■ **WHAT IS BEING ASKED**: Starting at the line that contains "Toggle the screen orientation lock button" and stopping after the line that contains "The height and width of the screenshot is (481, 800).", transcribe the listing below exactly; do not include any pictures.

STORED DATA Start Marker

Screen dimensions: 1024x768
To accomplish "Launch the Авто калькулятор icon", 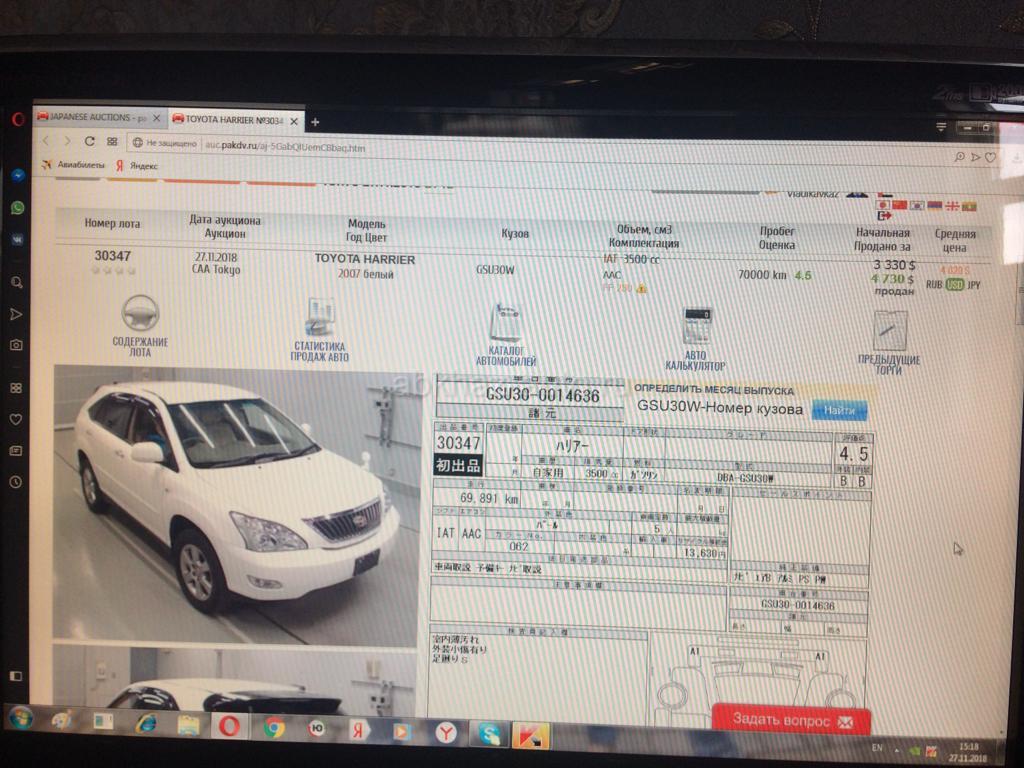I will coord(696,327).
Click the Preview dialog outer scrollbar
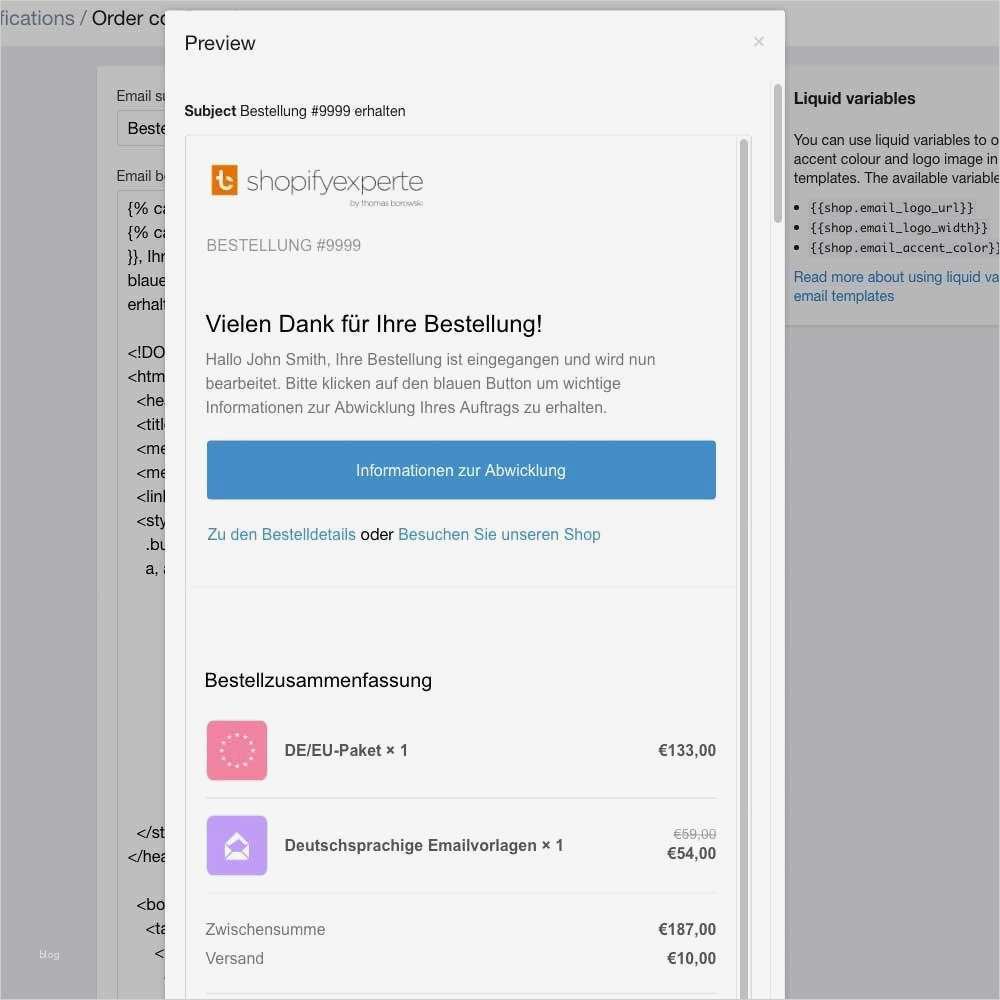The width and height of the screenshot is (1000, 1000). point(778,152)
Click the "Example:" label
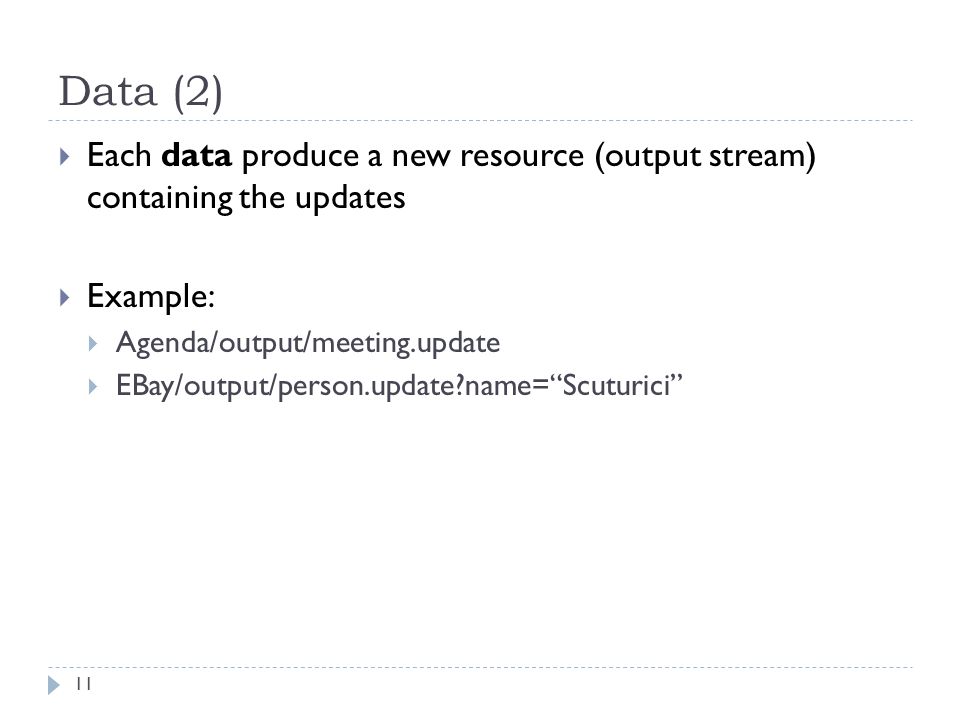 click(151, 297)
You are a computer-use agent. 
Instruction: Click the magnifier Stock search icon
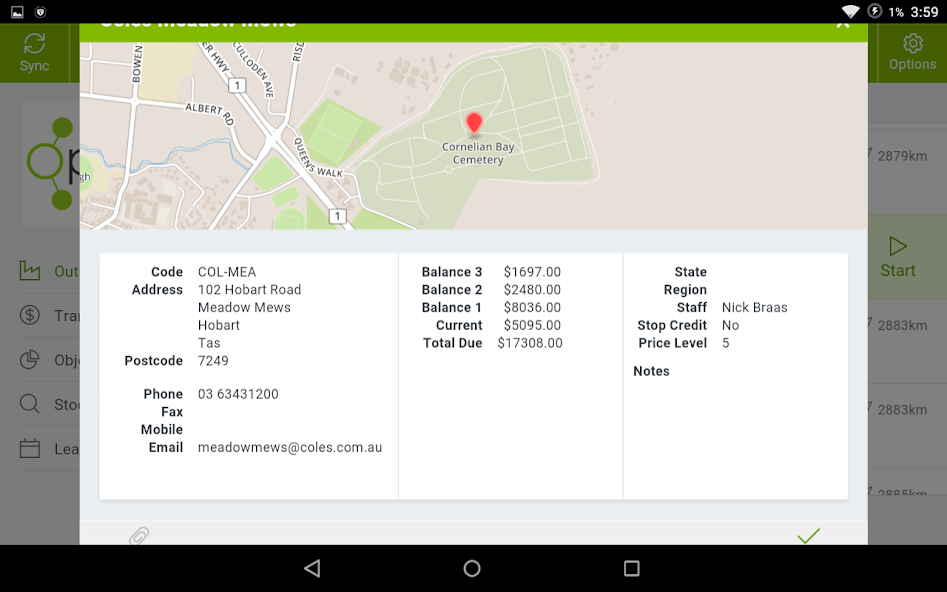coord(30,404)
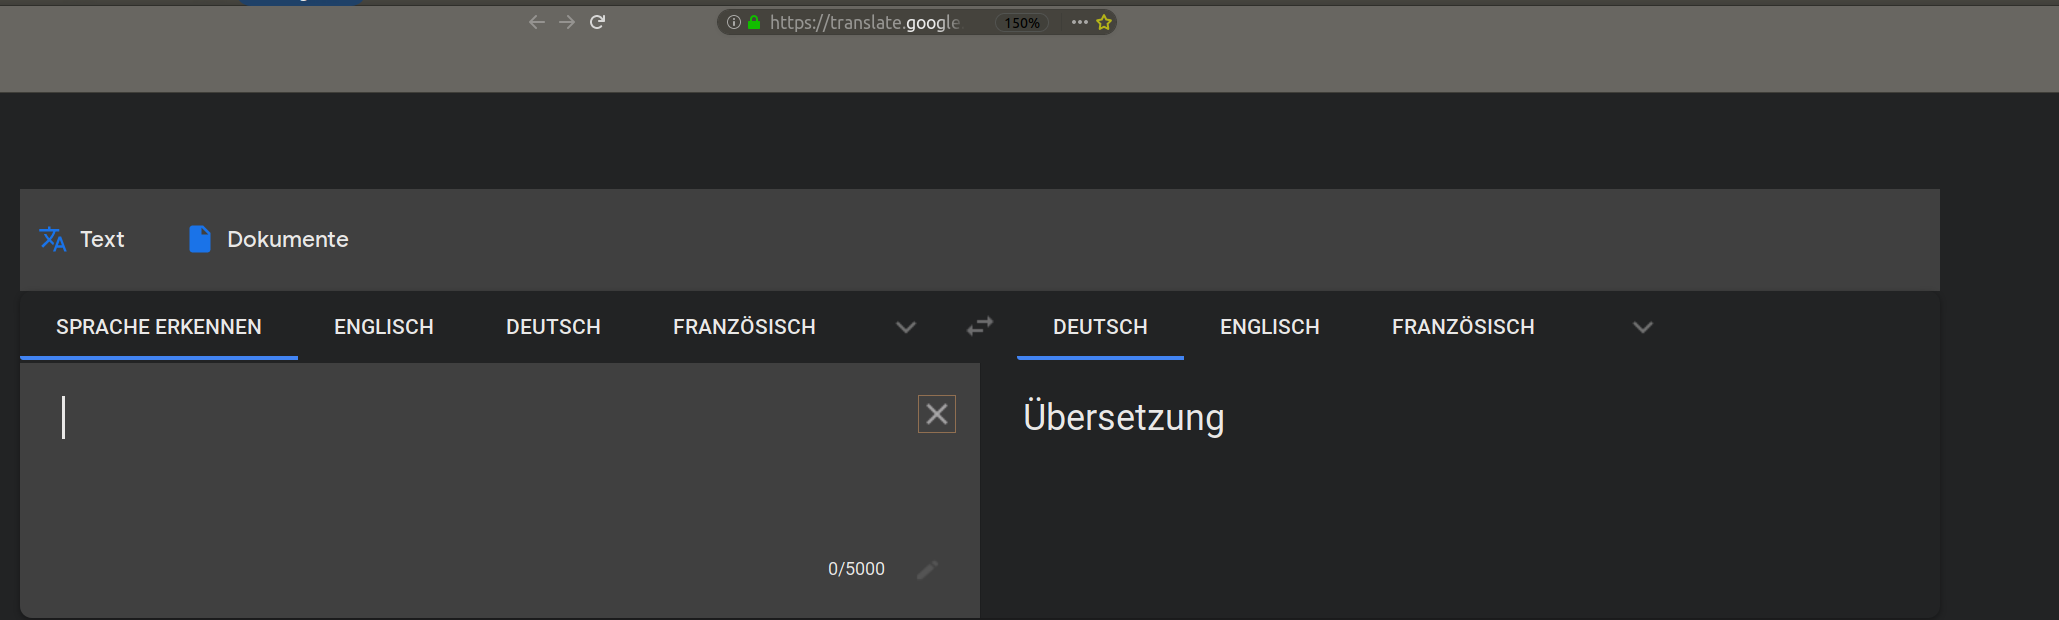This screenshot has width=2059, height=620.
Task: Expand the source language list chevron
Action: tap(906, 327)
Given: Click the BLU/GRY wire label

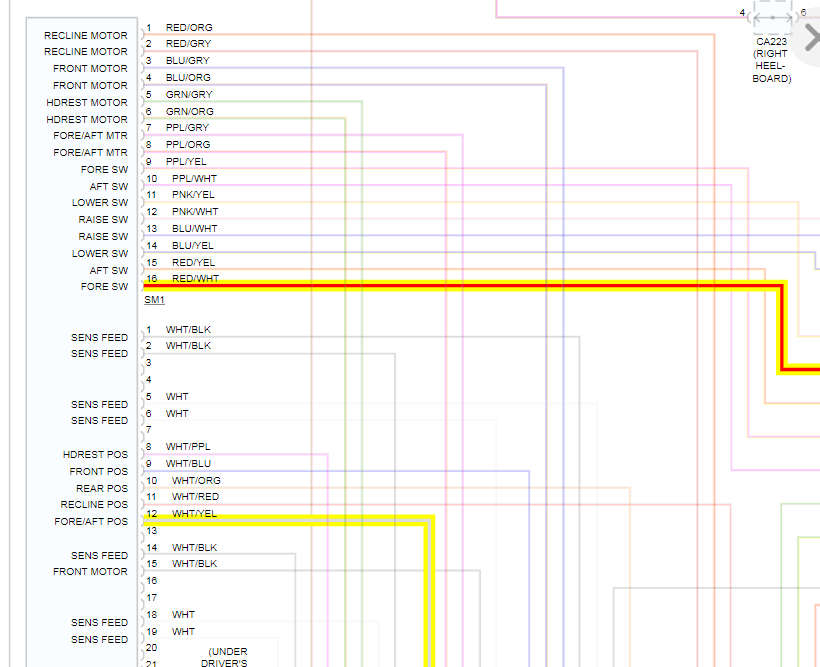Looking at the screenshot, I should pyautogui.click(x=187, y=61).
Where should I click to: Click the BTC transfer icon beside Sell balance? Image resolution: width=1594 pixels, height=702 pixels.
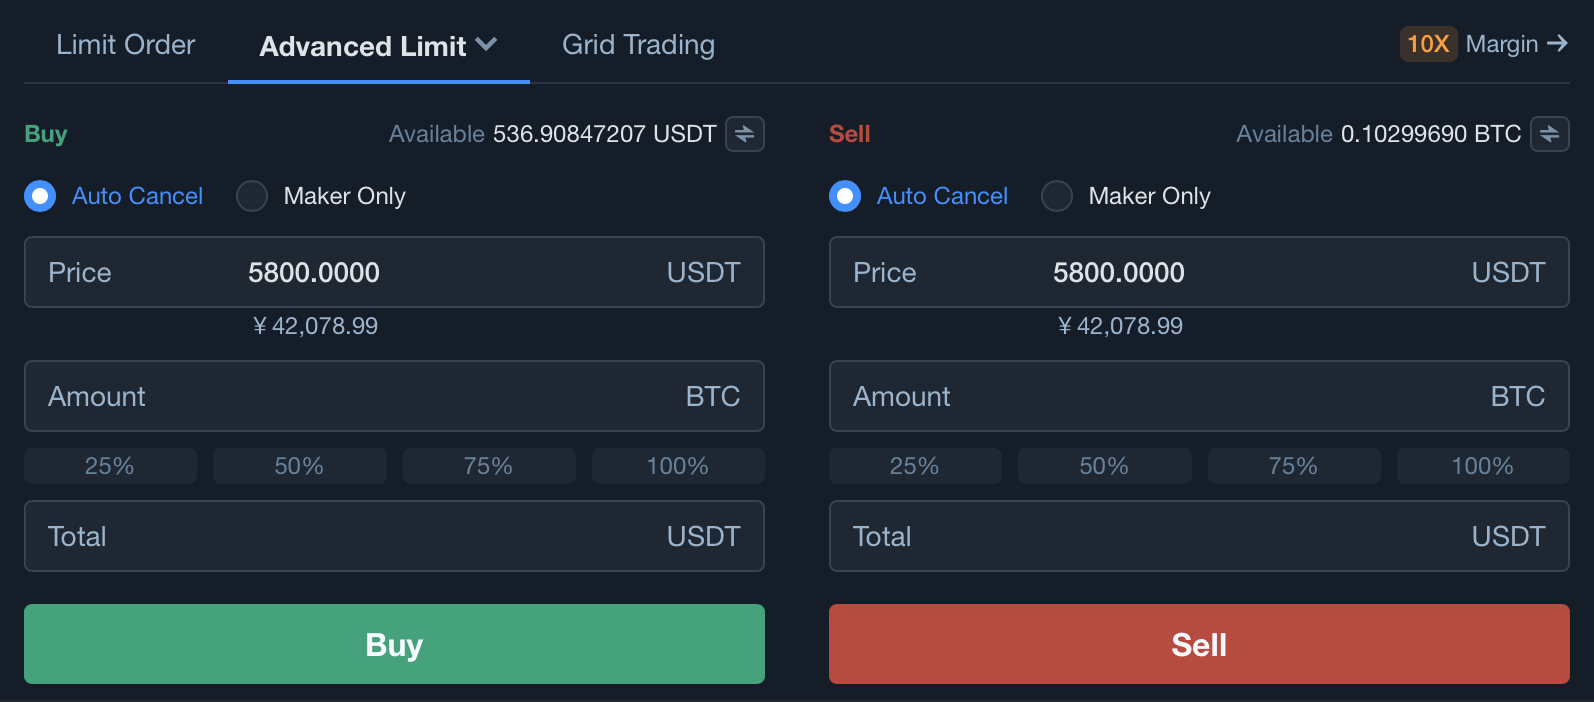pyautogui.click(x=1549, y=134)
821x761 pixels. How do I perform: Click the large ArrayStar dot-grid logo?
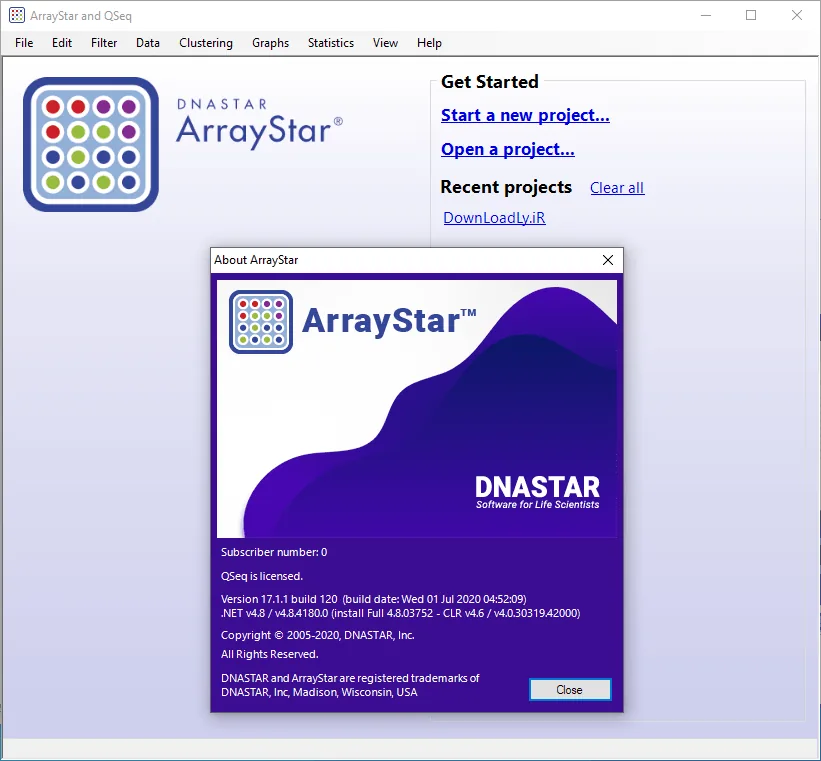91,145
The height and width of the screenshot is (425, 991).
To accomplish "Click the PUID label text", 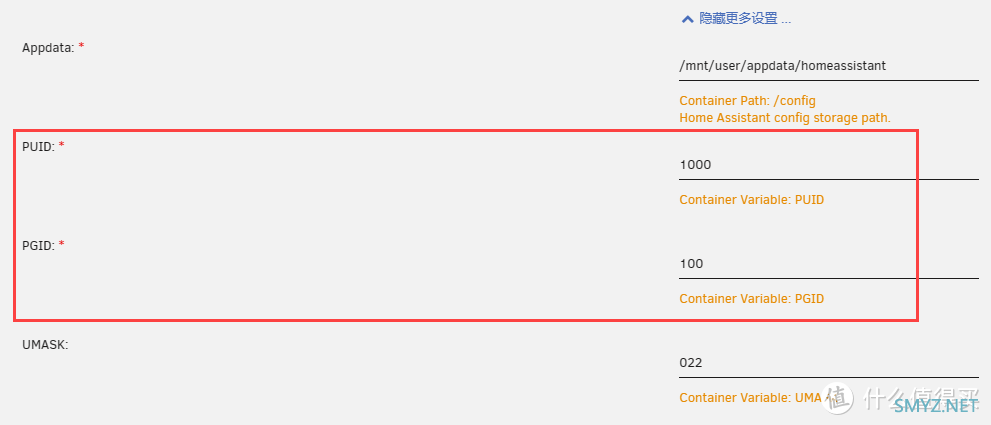I will 39,147.
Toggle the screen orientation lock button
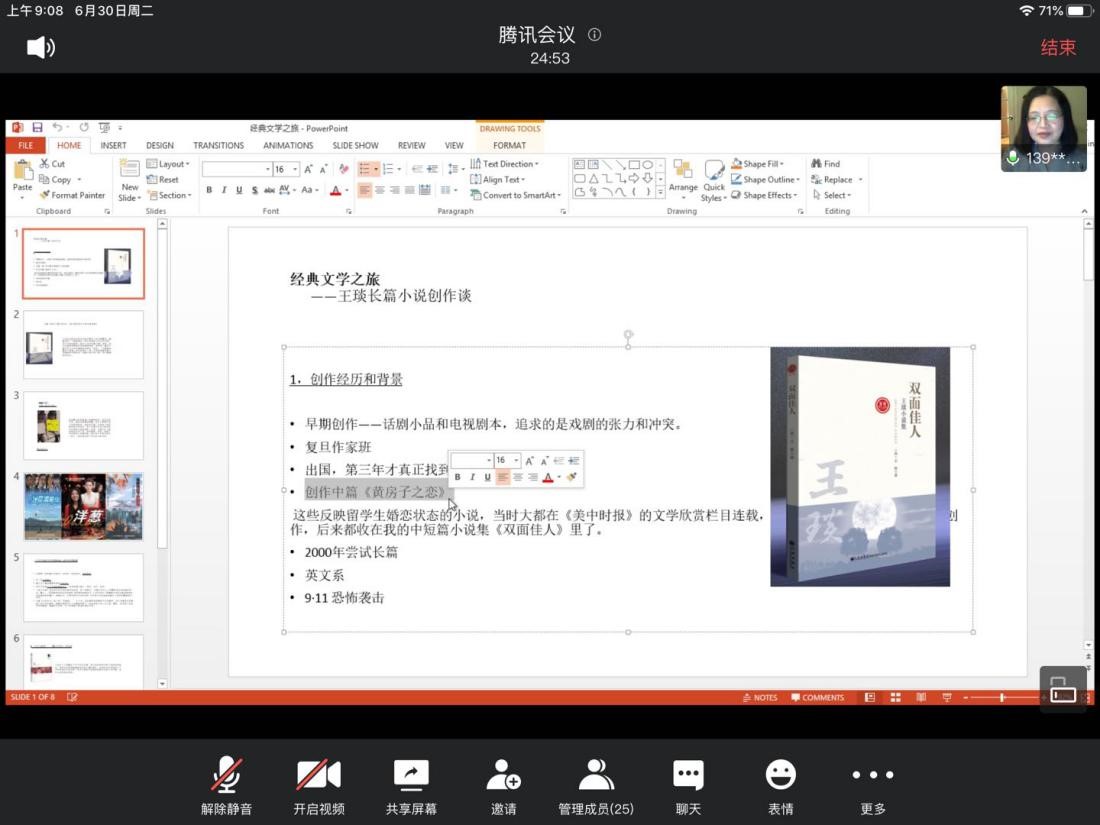The image size is (1100, 825). pyautogui.click(x=1062, y=689)
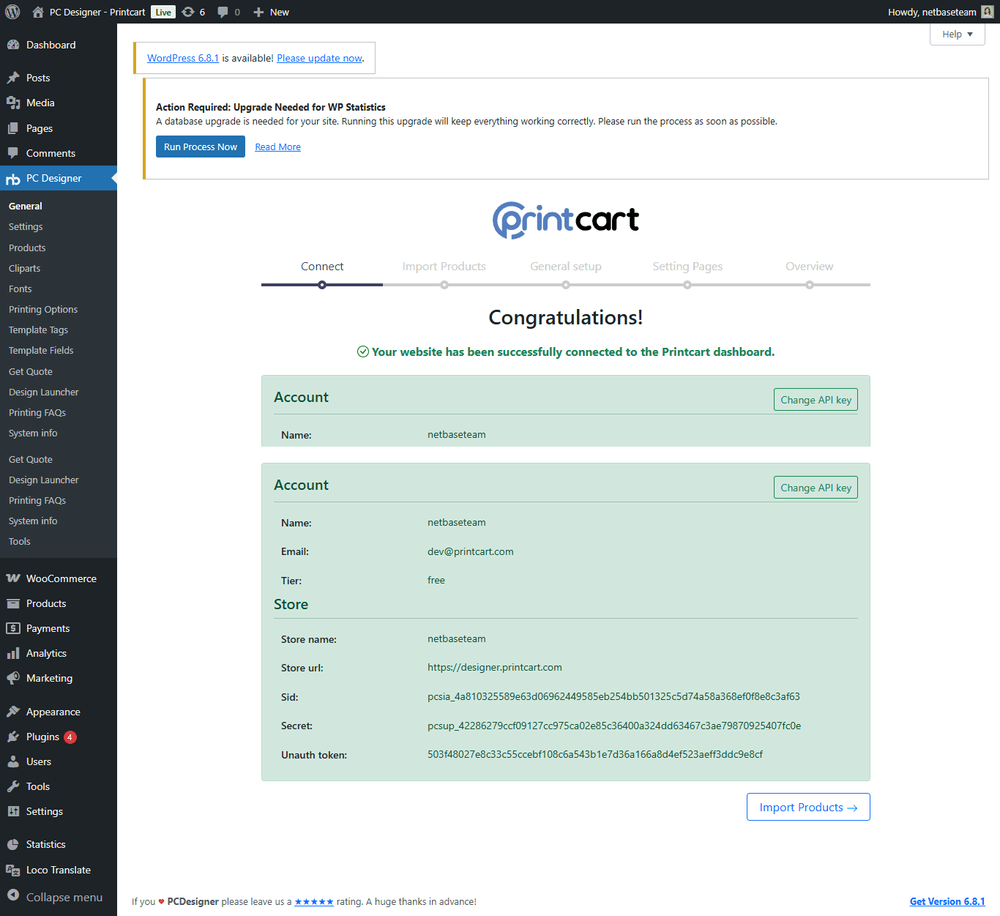
Task: Click the WordPress logo icon
Action: coord(13,12)
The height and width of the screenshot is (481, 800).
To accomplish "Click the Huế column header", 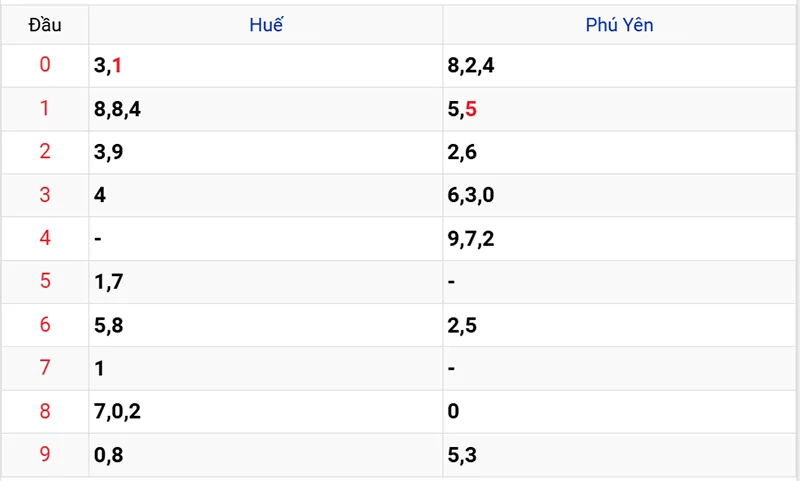I will click(x=266, y=25).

STORED DATA End Marker

■ **ANSWER TO THE PROBLEM**:
Toggle the screen orientation lock button
The image size is (1100, 825). pyautogui.click(x=1062, y=689)
Task: Click the WordPress logo icon
Action: coord(13,12)
The height and width of the screenshot is (481, 800).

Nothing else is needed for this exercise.